Police chief making things ‘murkier’ by enforcing civil court order, says group


IGP

(Malay Mail Online) – Malaysia’s police chief should not have ordered the Perak force to arrest a Muslim convert in an interfaith child custody battle for defying a High Court order, according to the Malaysian Shariah Lawyers Association.

The police chief’s order is making the custody battle “murkier” as the Shariah court ranks equal with the civil court, the group said.

In 2009, Mohd Ridzuan Abdullah, a Muslim convert, was granted custody of the child at the centre of the dispute and her siblings by a Shariah court after he unilaterally converted them to Islam.

The High Court overturned this decision and granted full custody to the children’s mother, Indira Ghandi in 2010, but Ridzuan has refused to surrender the youngest child, who was only 11 months old when he took her away.

“The Shariah order can be enforced, so can the civil order. The IGP’s (Inspector General of Police) order can be enforced if it has been decided which order is in ruling,” PGSM president Musa Awang told the website of Islamist group, Ikatan Muslimin Malaysia (Isma).

“What the authorities should have done is find the best method to solve the two overlapping orders.”

The IGP’s directions yesterday followed a June 12 order from Ipoh High Court’s Judicial Commissioner Lee Swee Seng instructing the law enforcers to submit a progress report on the first week of every month until they succeed in returning the child to her mother.

Subsequently, Perak police chief Datuk Acryl Sani Abdullah Sani said the police are currently on the hunt for Indira’s ex-husband.

Insisting that the two courts are equal, Musa said the Shariah custody order still stands.

“Article 121(1A) of the Federal Constitutions say that the position of civil and Shariah courts are the same.
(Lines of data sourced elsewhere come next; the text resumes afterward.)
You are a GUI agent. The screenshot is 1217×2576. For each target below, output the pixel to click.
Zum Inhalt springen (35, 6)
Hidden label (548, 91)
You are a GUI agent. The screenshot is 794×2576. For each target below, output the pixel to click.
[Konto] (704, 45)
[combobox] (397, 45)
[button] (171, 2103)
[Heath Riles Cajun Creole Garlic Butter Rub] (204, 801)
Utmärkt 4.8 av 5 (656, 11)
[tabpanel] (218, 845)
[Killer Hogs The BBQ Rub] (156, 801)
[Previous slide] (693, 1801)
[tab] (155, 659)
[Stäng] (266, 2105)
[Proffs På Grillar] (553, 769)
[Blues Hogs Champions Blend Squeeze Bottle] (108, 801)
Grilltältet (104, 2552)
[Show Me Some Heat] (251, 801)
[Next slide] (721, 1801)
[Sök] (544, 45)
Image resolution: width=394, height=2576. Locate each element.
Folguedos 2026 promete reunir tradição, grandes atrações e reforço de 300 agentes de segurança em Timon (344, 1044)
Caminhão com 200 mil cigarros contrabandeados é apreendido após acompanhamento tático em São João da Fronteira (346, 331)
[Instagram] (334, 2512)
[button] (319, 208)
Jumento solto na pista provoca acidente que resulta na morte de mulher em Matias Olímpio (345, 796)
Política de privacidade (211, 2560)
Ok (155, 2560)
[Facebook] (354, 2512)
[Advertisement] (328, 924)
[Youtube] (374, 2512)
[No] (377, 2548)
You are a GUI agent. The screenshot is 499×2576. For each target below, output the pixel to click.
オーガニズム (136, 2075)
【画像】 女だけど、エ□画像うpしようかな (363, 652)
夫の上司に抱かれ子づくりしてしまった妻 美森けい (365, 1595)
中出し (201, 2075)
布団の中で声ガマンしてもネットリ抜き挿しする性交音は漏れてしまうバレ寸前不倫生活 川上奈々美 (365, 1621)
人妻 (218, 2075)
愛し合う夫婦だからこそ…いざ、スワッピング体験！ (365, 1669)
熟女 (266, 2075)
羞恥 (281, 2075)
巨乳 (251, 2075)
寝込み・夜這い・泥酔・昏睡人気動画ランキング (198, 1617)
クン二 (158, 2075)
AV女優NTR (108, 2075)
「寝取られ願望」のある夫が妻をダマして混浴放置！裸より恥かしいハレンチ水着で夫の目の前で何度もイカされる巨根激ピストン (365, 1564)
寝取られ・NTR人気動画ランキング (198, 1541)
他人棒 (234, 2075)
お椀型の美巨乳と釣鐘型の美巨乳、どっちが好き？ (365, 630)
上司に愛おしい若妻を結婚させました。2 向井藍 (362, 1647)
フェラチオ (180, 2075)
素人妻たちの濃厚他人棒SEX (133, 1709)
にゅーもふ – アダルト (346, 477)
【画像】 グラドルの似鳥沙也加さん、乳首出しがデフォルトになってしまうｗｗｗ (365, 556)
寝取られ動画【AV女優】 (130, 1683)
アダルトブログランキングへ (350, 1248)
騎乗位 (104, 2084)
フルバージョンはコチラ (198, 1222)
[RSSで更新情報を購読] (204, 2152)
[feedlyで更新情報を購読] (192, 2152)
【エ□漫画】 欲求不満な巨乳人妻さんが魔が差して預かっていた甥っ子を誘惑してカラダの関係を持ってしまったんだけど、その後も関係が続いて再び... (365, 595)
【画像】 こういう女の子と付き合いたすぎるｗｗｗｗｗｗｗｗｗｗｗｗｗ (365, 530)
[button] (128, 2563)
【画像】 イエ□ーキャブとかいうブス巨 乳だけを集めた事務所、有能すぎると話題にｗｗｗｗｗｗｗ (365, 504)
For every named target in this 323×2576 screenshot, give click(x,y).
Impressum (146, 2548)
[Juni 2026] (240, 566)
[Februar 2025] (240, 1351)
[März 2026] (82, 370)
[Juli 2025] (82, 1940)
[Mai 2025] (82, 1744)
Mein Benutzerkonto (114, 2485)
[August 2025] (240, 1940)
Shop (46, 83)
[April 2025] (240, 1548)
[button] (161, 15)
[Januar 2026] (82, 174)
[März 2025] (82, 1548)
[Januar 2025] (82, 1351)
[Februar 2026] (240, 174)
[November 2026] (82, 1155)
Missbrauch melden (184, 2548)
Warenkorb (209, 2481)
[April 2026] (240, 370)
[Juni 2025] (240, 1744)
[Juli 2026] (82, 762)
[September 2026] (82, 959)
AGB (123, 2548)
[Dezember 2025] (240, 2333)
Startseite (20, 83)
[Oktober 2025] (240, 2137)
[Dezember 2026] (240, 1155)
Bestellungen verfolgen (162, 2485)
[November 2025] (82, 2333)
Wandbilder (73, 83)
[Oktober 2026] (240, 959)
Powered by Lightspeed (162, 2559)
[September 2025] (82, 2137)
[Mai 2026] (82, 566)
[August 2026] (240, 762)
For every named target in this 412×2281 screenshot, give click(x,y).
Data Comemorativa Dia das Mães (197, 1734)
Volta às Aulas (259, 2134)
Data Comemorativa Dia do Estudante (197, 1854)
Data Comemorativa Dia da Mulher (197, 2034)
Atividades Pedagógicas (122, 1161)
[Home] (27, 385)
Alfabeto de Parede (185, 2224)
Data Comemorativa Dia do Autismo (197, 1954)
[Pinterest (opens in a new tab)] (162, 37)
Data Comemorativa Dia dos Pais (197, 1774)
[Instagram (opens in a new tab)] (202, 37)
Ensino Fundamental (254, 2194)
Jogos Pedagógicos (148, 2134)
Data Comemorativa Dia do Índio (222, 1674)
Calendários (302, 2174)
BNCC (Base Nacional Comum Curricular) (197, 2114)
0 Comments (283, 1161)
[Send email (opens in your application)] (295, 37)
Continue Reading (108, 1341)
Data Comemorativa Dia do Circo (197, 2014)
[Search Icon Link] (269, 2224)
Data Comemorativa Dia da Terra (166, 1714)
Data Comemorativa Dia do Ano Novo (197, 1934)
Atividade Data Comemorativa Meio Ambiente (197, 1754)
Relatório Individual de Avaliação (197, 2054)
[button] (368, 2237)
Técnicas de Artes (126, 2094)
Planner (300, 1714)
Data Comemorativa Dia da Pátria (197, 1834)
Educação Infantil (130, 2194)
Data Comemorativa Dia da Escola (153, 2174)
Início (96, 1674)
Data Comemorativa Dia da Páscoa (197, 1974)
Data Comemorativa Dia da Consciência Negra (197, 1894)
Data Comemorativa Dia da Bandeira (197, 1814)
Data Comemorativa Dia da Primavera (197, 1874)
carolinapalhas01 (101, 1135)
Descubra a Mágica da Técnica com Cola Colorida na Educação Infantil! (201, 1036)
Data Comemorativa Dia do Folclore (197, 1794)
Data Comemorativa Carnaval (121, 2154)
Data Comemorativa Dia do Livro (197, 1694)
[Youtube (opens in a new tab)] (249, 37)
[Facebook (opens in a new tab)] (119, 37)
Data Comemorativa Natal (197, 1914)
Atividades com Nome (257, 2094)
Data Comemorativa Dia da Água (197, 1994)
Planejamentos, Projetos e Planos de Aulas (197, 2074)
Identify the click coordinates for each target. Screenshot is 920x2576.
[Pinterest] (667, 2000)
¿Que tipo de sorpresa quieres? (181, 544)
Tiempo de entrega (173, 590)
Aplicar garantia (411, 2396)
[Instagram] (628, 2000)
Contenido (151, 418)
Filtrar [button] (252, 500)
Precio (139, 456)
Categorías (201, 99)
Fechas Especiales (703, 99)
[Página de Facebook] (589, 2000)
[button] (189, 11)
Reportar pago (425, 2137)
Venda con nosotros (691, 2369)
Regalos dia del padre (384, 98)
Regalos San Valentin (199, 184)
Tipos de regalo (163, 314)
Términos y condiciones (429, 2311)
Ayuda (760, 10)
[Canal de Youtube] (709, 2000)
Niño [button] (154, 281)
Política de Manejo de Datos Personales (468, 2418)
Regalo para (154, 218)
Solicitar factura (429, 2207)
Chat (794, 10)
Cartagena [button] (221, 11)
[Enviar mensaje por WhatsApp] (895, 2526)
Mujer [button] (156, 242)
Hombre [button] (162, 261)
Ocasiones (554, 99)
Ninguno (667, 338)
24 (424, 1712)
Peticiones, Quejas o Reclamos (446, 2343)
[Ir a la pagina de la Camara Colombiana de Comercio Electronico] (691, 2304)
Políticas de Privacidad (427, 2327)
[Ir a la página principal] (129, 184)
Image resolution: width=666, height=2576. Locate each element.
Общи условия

This means the civil courts absolutely cannot usurp the Shariah courts’ scope of powers,” Musa added.

The article states that High Courts “have no jurisdiction in respect of any matter within the jurisdiction of the Shariah courts”.

The IGP’s current instructions are contrary to his previous assertion that children at the centre of interfaith custody battles could be placed in childcare centres to ensure fairness in a bid to sidestep conflicting custody orders from the both the civil and Shariah Courts.

He had come under fire for stating that police have been forced into inaction as the institution is “sandwiched” between the two legal systems.